“A inovação digital não é um processo criativo. É um processo técnico”

SEX. 04 JAN

Autor do livro Inove ou Morra, Luiz Guimarães é multiempreendedor e estudioso de inovação e tendências de mercado. Criador da estratégia Reengenharia Digital, ajuda empresas tradicionais a digitalizarem seu negócio e prosperarem no mercado digital. Segundo ele, isso é essencial e urgente para garantir a sobrevivência dessas empresas no futuro. Em um cenário de busca pela inovação onde se observa o surgimento de muitas startups, o empresário tradicional precisa garantir seu “lugar ao sol” e não se deixar engolir pelo novo mercado. Isso se constitui um grande desafio que, para Luiz Guimarães, pode ter solução mais rápida do que se imagina. A ferramenta para isso, segundo ele, seria a Reengenharia Digital, que ele vai descrever, em linhas gerais, nesta entrevista.
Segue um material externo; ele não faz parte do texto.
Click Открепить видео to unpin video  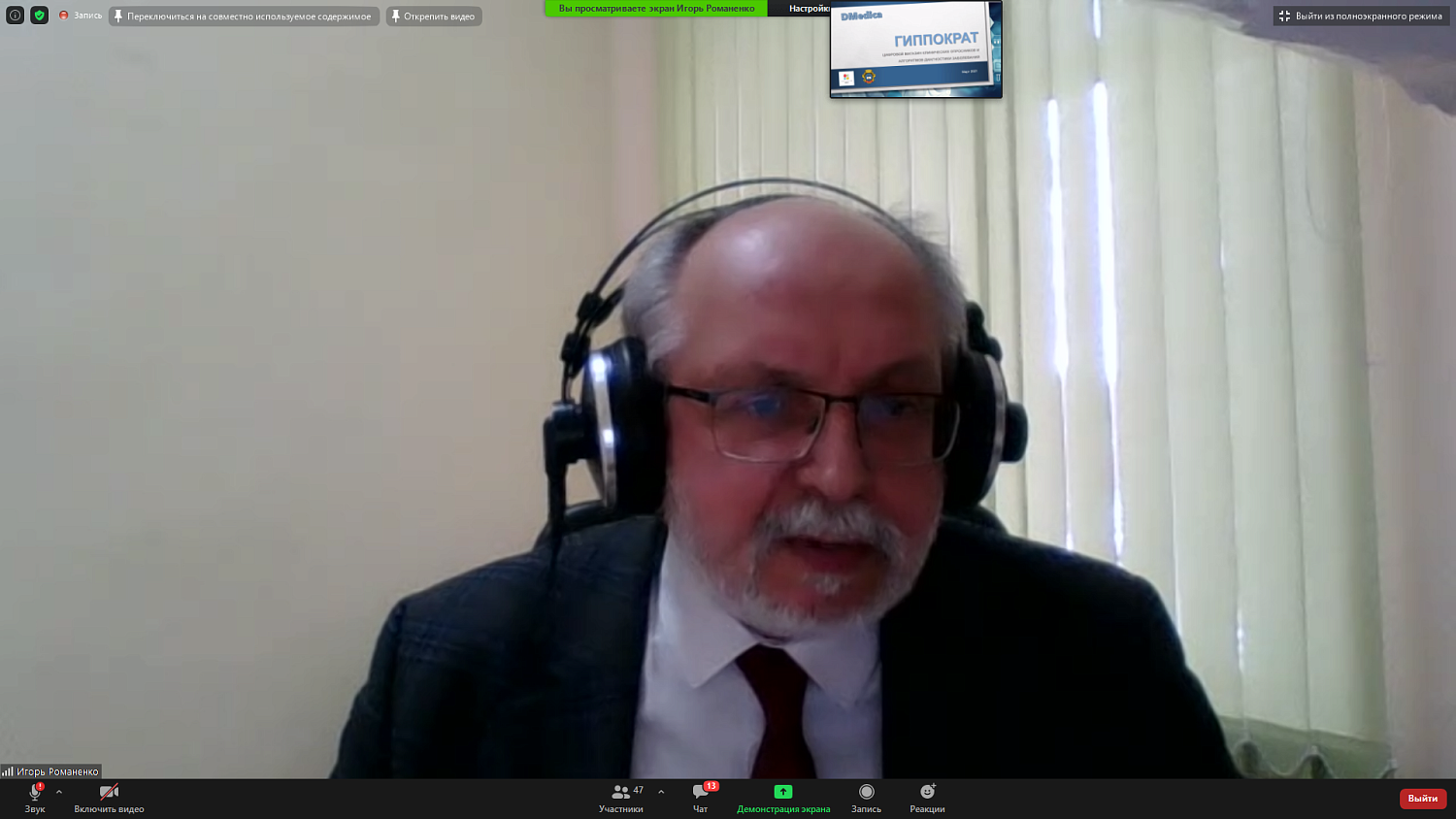pos(434,16)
O que é inovação para você?

Particularmente, eu não costumo ver inovação como algo revestido de uma aura mágica. Naturalmente existem as grandes e surpreendentes inovações que são de conhecimento de todos. Mas inovar, para mim, é fazer algo diferente, atualizado, não necessariamente algo que seja taxado de novidade, porque o conceito de novidade é relativo. As pessoas são diferentes e possuem percepções diferentes. O que é novidade para um, não necessariamente será novidade para outro. Se eu tenho algo e vejo que esse algo precisa ser feito de forma diferente, atualizada, então é preciso fazer uma inovação, mesmo que essa inovação não seja vista como novidade para alguns, como funcionários, clientes ou o mercado. Gosto também do conceito que diz que inovar é criar o futuro e, para mim, isso deve ser feito focando no presente da forma menos arriscada, mais segura possível. O presente cria o futuro e fazer o presente de forma mais técnica, direta, com identificação correta e clara do que se almeja resolver aumenta as chances desse futuro se tornar realidade. 


A percepção geral é de que vivemos um momento de “apelo digital” do tipo “quanto mais tecnologia melhor”. Como você enxerga o cenário atual, do ponto de vista dessa revolução digital, se é que podemos chamar assim?
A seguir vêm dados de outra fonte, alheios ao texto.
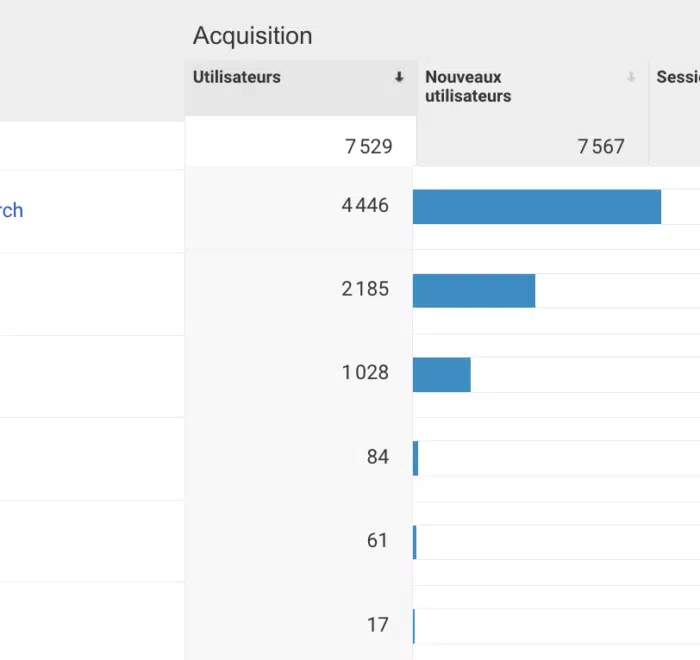Click the small blue bar beside 84
Image resolution: width=700 pixels, height=660 pixels.
click(415, 458)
De fato, a gente vive um momento de apelo digital, mas esse apelo digital é das pessoas e não da tecnologia. A tecnologia gerou um apelo digital nas pessoas, à medida em que ela permeou nossa vida de forma íntima, transparente, criando em nós novos hábitos. Passamos a ser mais imediatistas, a ter mais acesso à informação, a realizar mais trocas, a absorver novos métodos de estudo, de comunicação. Essa nova expectativa é exatamente o apelo digital. E não é apenas inserindo tecnologia em um determinado contexto que eu consigo atender a essa demanda.  A revolução digital precisa ter a função de atender as pessoas, como elas esperam, seu comportamento, seus hábitos, seu modo de vida. É aplicar tecnologia para atender a esse novo consumidor digital.
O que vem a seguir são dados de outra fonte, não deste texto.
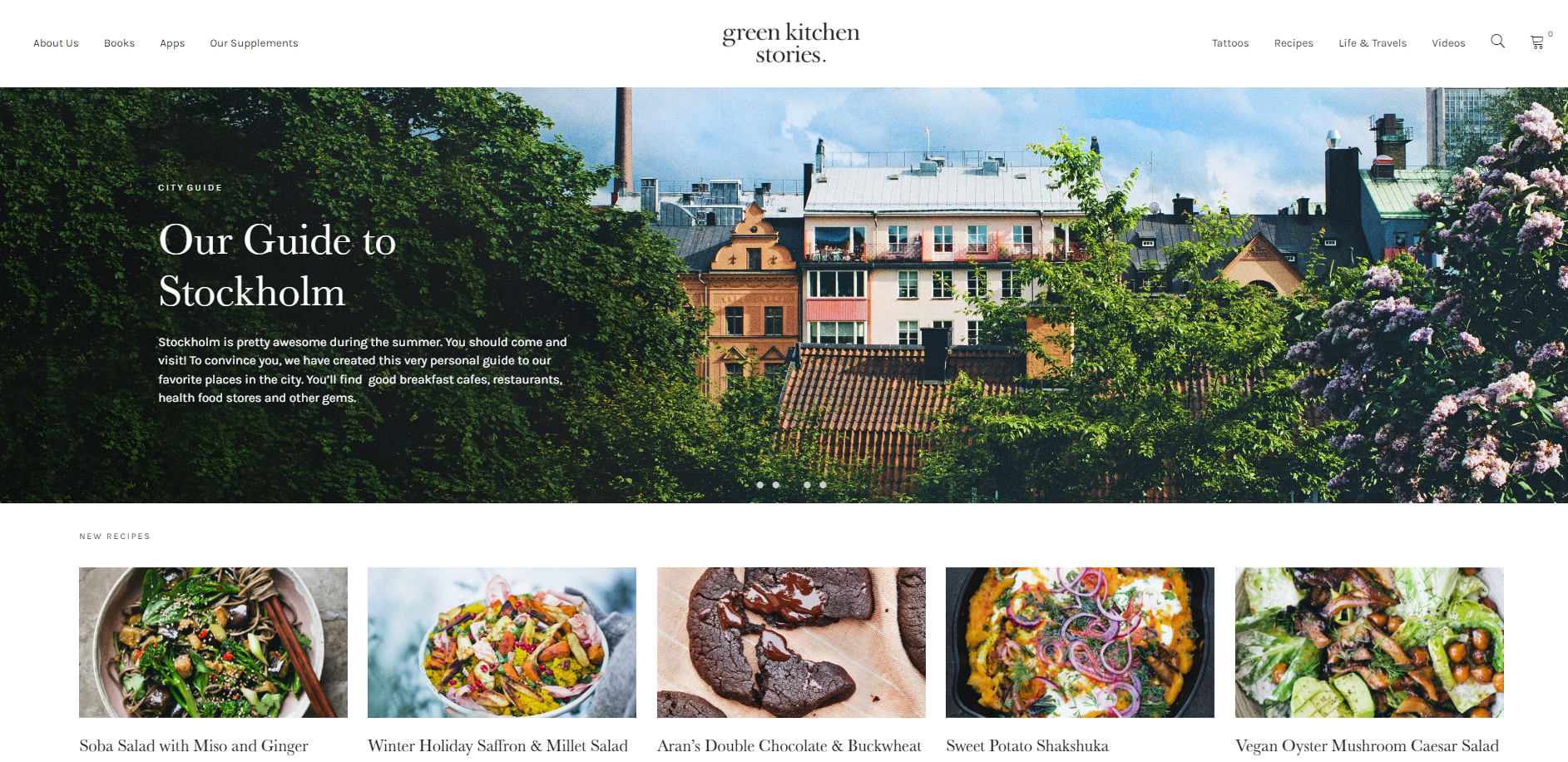Open the Double Chocolate cookie thumbnail
This screenshot has width=1568, height=762.
[791, 642]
O senso comum associa automaticamente inovação a criatividade. Como desassociar uma coisa da outra? Que nova concepção é essa que parece simplificar e tornar acessível algo que até então parecia ser privilégio intelectual de alguns?

Essa pergunta é interessante e, ao mesmo tempo, não é tão fácil de se responder. Isso porque ela envolve dois termos difíceis de serem definidos, que são inovação e criatividade. Desde muito tempo acredita-se que criatividade era uma questão de intuição, uma questão particular do ser humano. O que os novos algoritmos de inteligência artificial têm mostrado é que talvez criatividade não seja exatamente isso e, mais ainda, talvez ela possa ser expressa através de um raciocínio lógico e matemático. Por exemplo: Quando nos deparamos com situações em que um computador consegue jogar e ganhar de um campeão mundial em um jogo que exige muita criatividade e intuição, como o Go, chegando a realizar jogadas inéditas, nunca utilizadas por qualquer jogador humano (segundo os próprios jogadores); quando nos deparamos com textos escritos por computadores e que não se consegue distinguir se o autor foi um humano ou uma máquina; ou quando computadores desenham obras de arte que não se distinguem daquelas produzidas por artistas humanos; quando olhamos esses fatos, ficamos em dúvida sobre a questão da intuição e aleatoriedade da criatividade. Aí começamos a questionar sobre o que seria criatividade, sobre como aplicar criatividade, sobre como ser criativo. Voltando ao ponto, desassociar um pouco a necessidade de criatividade da inovação é interessante, pois tira um peso sobre o ato de inovar, porque se criatividade for uma habilidade humana e, sendo assim, nem todo mundo consegue desenvolver, eu restrinjo o campo da inovação para somente os criativos, o que é ruim. Então, começando a fazer essa desassociação eu começo a condicionar inovação a preceitos racionais, lógicos, sistêmicos, a partir de ações como: definir claramente o que precisa ser feito, qual o objetivo específico da inovação e quais princípios devem ser seguidos até que se alcance o objetivo. Nós sugerimos, então, que a inovação digital dos negócios pode ser feita de forma sistêmica, à medida em que se identifica claramente qual é o problema que a empresa precisa resolver (ou seja, “o que” ser digital) e em qual domínio ela deve atuar (qual área, qual especificidade técnica), quais áreas empresariais, ferramentas de gestão e tecnologias deve aplicar para conseguir fazer o “como” ser digital. A Reengenharia Digital defende modelos e princípios que mostram que uma empresa pode ser muito inovadora, ser digital, sem precisar depender de intuições.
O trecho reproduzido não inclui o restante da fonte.